Tarih bize, teknolojiye dayanan milletlerin nasıl yükseldiğini sürekli hatırlatmaktadır. Türkler Metehan’dan beri askerî teknolojilerde daima en ileri milletlerden biriydi. Özellikle Osmanlı Türkleri, kuruluş ve yükseliş devirlerinde, devrin en ileri askerî teknolojilerine sahiptiler.
Fatih Sultan Mehmed Han’ın elindeki top gücü, o zaman için dünyanın en ileri ateş gücüydü. Top çağından öncesinde de Türk okları dünyanın en kaliteli, en uzun menzilli ve en pratik savaş aletleriydi. Lakin zaman içinde yozlaşma ve entrika yüzünden teknolojiler geri plana atıldı. İmparatorluğun son dönemlerinde devletin içerisindeki menfaatçi entrikacıların ülkeye verdiği zararlar yetmezmiş gibi bir de dış devletlerin sürekli tahrik ettiği etnik problemler baş gösterdi.
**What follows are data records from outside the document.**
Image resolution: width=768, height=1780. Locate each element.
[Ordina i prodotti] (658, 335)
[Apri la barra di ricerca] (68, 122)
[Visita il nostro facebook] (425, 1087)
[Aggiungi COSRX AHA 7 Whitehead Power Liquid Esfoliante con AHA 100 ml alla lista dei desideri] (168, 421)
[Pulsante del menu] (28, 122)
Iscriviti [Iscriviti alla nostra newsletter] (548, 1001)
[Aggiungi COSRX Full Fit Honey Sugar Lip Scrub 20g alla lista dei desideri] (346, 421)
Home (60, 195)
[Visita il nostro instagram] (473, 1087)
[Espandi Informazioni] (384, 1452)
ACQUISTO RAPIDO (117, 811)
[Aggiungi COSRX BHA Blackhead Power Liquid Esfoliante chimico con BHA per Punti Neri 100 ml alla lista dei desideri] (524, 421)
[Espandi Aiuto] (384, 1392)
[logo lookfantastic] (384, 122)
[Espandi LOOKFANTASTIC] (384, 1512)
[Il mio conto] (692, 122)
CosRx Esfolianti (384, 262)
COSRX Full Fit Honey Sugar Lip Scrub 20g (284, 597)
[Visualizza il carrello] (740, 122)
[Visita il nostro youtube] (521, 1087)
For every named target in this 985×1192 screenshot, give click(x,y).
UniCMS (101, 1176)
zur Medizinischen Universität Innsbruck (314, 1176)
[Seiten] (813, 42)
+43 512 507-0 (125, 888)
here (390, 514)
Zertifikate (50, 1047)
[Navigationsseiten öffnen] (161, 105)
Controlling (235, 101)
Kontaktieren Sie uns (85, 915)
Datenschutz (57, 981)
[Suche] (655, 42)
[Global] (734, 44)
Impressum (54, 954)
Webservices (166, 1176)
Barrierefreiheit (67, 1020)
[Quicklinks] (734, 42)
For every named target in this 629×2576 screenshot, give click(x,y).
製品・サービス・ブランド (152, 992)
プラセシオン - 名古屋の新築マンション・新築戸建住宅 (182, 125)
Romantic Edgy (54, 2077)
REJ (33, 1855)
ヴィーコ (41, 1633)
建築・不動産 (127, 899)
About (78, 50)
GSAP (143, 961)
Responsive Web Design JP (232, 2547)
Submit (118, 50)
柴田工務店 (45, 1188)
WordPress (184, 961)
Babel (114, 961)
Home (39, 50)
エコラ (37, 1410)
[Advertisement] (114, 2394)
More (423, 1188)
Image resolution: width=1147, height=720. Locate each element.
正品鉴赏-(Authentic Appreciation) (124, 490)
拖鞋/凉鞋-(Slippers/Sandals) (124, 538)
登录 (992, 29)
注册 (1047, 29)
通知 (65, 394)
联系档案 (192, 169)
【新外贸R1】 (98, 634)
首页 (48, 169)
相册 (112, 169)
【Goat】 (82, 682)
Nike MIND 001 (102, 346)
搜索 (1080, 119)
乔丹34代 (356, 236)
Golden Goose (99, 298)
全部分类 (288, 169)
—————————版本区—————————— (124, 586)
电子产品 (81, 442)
Türk imparatorluğu, bünyesinde çok fazla sayıda etnik unsuru barındırıyordu ve bu azınlıklar uzun yıllar boyu Türklerin adaleti altında özgürce yaşadılar. Bu konuya özellikle dikkat çekmek gerekir. Orta Doğu gibi bir coğrafyanın yüzyıllar boyunca savaşsız ve huzur içinde yaşadığına, tarih çok az tanıklık etmiştir. Batılı tarihçiler bu döneme “Pax-Ottomana” yani “Osmanlı Barışı” dönemi adını verirler.
Sayısız dinden ve ırktan insan bir arada birbirine karışmadan kendi özünü koruyarak huzur içinde yaşamını sürdürürken imparatorluğun zayıf düşmesi ile birlikte bu azınlıklar teker teker isyan etmeye başladılar. Sadece isyan çıkarmakla kalmıyorlardı, aynı zamanda devletin iç kademelerinde de örgütleniyorlar ve devleti içeriden yıkmaya çalışıyorlardı.
Bu etnik ihanetleri başlarda daha çok Türk ve Müslüman olmayan Hristiyan azınlıklar yaptıysa da zaman içerisinde hem balkanlarda hem de Orta Doğu’da diğer Müslüman azınlıklar da imparatorluğun aleyhine icraatlar yapmaya başladılar. Devletin içerisine girebilmeyi başarmış azınlıklar devleti içeriden vuruyor, devletin içine giremeyenler ise çeşitli yerlerde çeşitli problemler çıkarıyorlardı.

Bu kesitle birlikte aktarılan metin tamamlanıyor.